Take the first step towards building a high performance culture based on the highest ethical standards.
Organisations that are trusted are more successful. Yet trust is not something any organisation can just buy, plan or hope for – it is an outcome. The way an organisation operates and the ownership it takes for what it does and how it does it are key factors in building trust. We measure these things as organisational culture and accountability. Both are measurable and both are critical to sustainable success.
A great company culture is required to execute a great strategy
Many organisations spend hundreds of thousands and in some case many millions of dollars crafting their strategy and/or getting advice on how to do that. Many of those same organisations spend a fraction of that investment in gaining a realistic understanding of what is organisational culture, or their current company culture. This neglect comes at the expense of the culture they need to turbo-charge their strategy, and of developing a plan for cultural change in the workplace.

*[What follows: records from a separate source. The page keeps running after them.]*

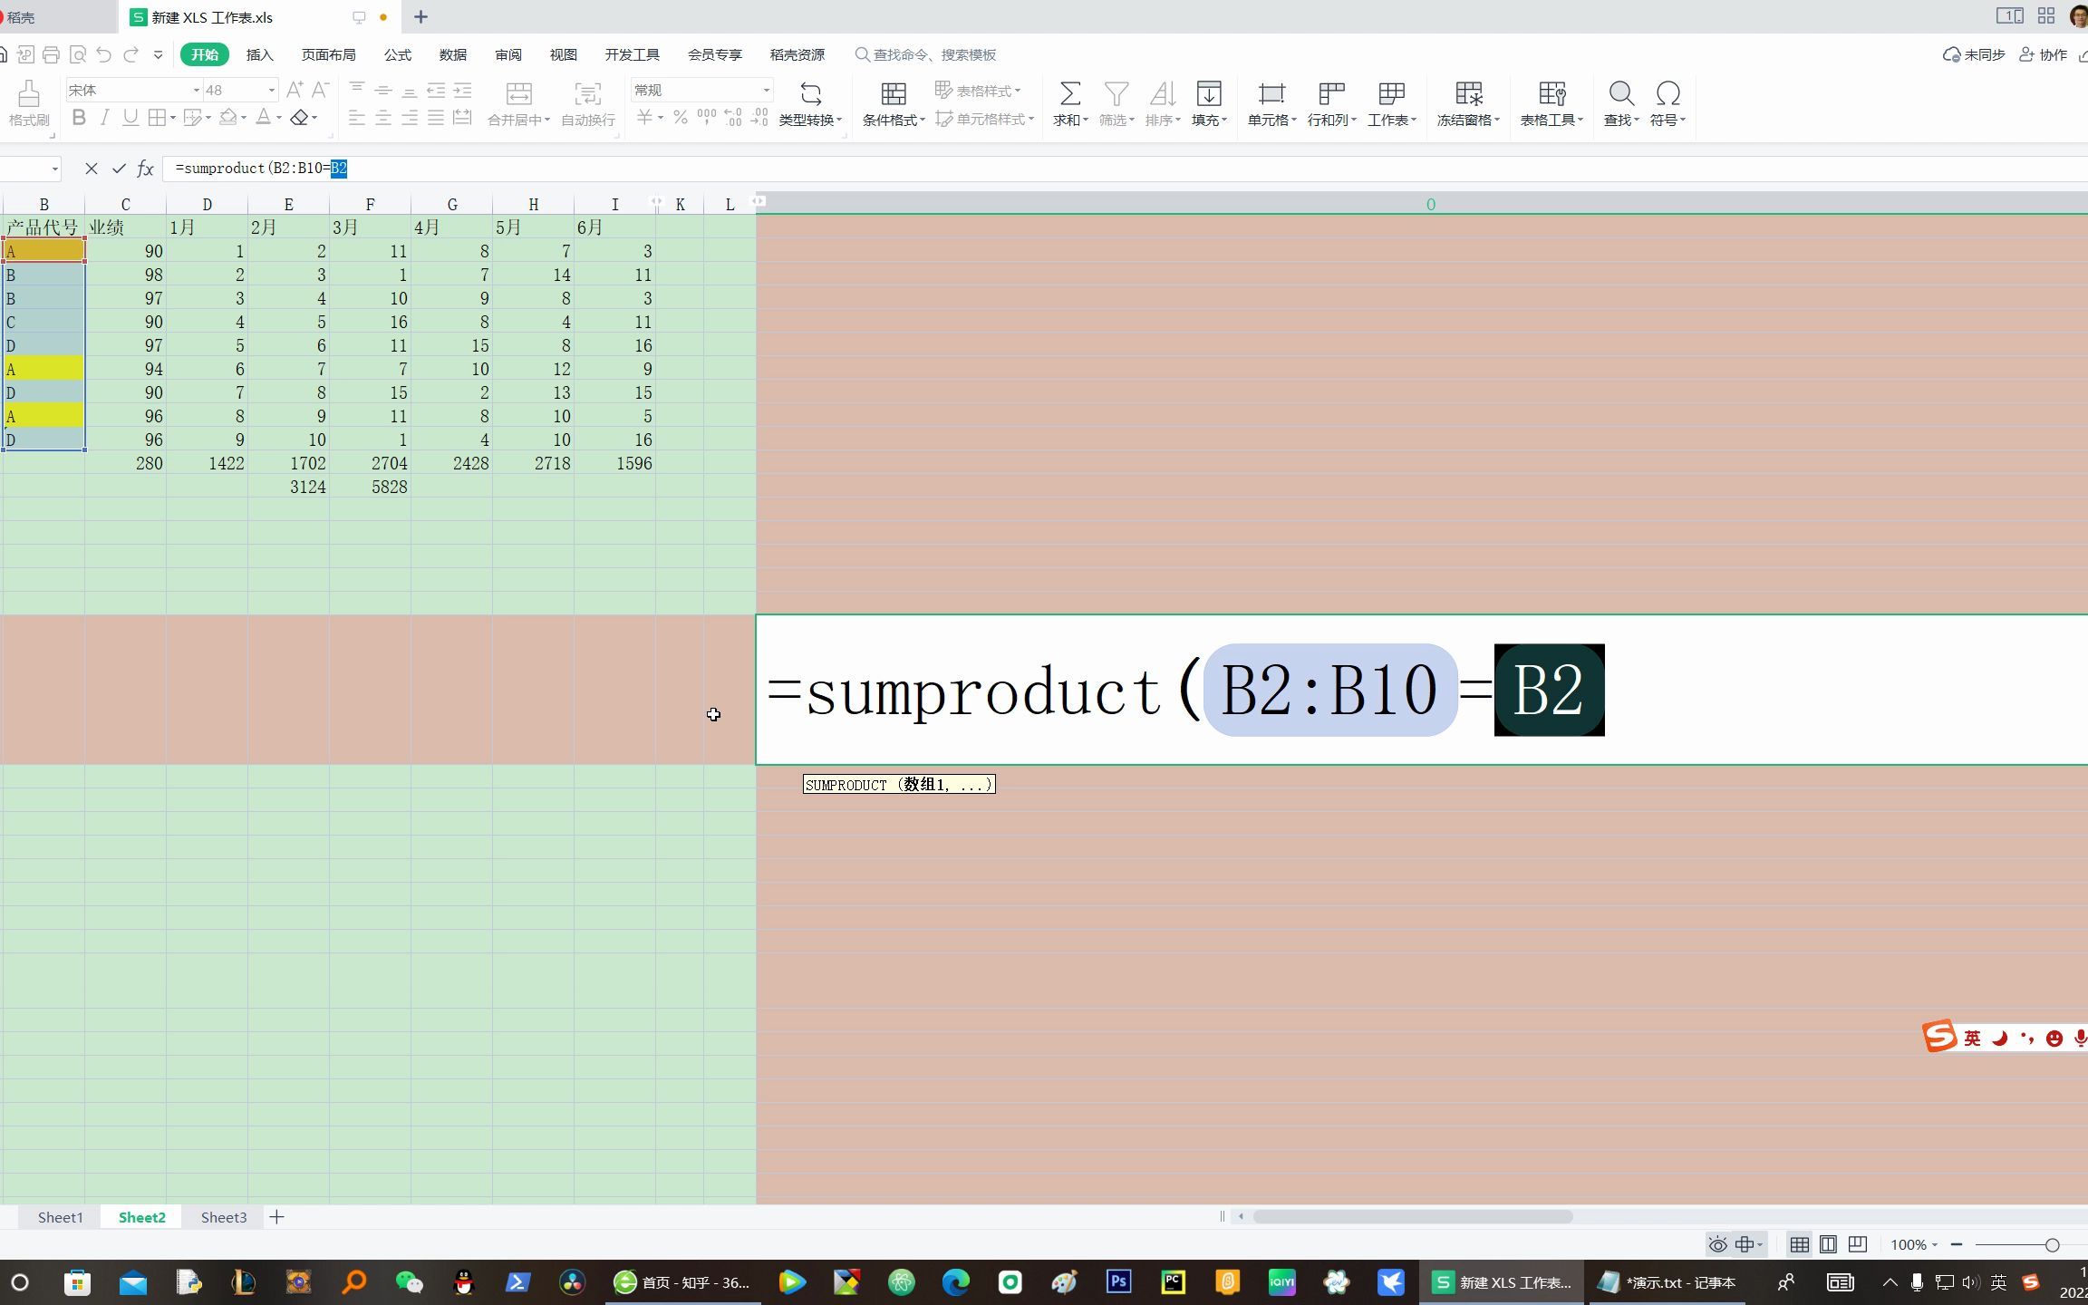Click the AutoSum (求和) sigma icon
This screenshot has width=2088, height=1305.
[x=1069, y=93]
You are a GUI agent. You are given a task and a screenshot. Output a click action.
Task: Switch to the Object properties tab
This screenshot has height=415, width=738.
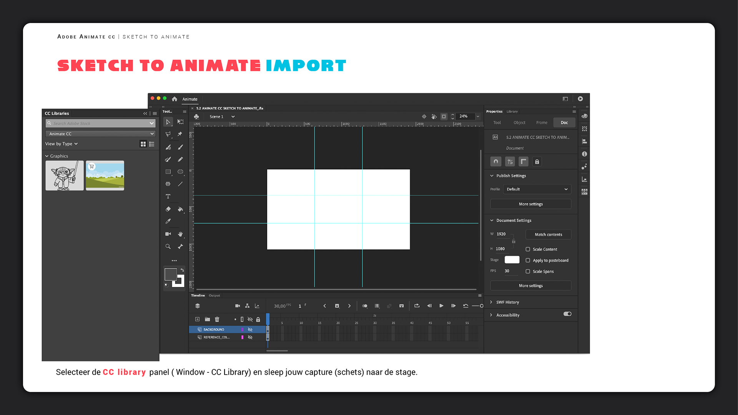click(519, 123)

We encourage our clients to invest appropriately in understanding their organisation’s culture, including to identify those areas of their workplace culture that are acting as a hand-brake in the execution of their strategy – and having done so to put in place appropriate plans to transform their culture.
Organisational culture involves trade-offs (and our cultural sliders)
Your organisation can’t be uniform and diverse at the same time, nor can it place a high value on individual accountability and collective accountability at the same time. There will be trade-offs. If you prioritise hard conversations, there will be a trade-off which will result in a lower level of harmony, at least in the short term.
Insync has developed an innovative way to shine a light on the cultural change that is desired to support the execution of your strategy based on the views of your employees. Here is a hypothetical example of the kind of cultural change in the workplace that might be required as revealed by results from using Insync’s cultural trade-offs survey. The results shown are fictitious.
Insync’s cultural trade-offs survey can be used on a stand-alone basis or as a module of your employee engagement survey. Impetus for change can then be grounded in strong evidence and the engagement of all employees.
Another of our cultural frameworks
To get to where you want to go, it’s vital you understand where you are now. Insync’s culture assessment and development tool (based on the Organisation Culture Assessment Instrument developed by Cameron and Quinn) is an extensively researched framework that measures cultural indicators and how well they are aligned with an organisation’s direction, purpose, vision and values. The tool measures four predominant culture types on opposite ends of a flexible vs. controlled, internal vs. external scale:
- People centric – teamwork, participation, consensus
- Market driven – market share, market leader, competitive pricing
- Bureaucratic – dependable delivery, predictability, secure employment
- Innovative – product/service leader, initiative, freedom
The culture assessment and development tool provides a complete view of how employees perceive the organisation’s current culture and what kind of culture they believe is essential for achieving success.
Surveys, interviews and focus groups
We often measure culture by way of a survey of employees, including by using one of the two survey frameworks set out above.
We are also regularly asked to carry out focus groups and/or interviews of employees to gain further insights into the culture of an organisation or a segment thereof. Having done so many of these analyses we are very skilled at providing a realistic description of an organisation’s culture and the cultural changes that will need to be made in order to execute the strategy well.
Do you have good accountability and performance management?
Accountability is easy to say but without a meaningful accountability management system woven into your DNA you are unlikely to drive consistent levels of performance and ownership across the organisation. Being clear about who is accountable for what, when, and how provides the structure needed to help make faster, better quality and more aligned decisions.
Accountability and performance measurement and management describe how individuals and teams deliver on the promises they make, directly and indirectly, to meet the agreed needs of their stakeholders, through the expectations they express or define. This relationship between needs, expectations and promises is reflected through organisational culture and performance and ultimately leads to trust. This is why measuring workplace culture and accountability can be so important.
Why measuring your accountability model matters
If the scaffolding that defines how formal ownership of decisions, tasks and activities across the organisation is not sound, then we shouldn’t be surprised when things go wrong, performance drops, or company culture is poor. Our surveys, interviews, research or other insights will point to a poor accountability framework and organisational culture as a profound root-cause. Measuring accountability, and specifically, how well designed and how effectively implemented the accountability model really is, is an important component of assessing an organisation’s overall capability and what it can do to improve it.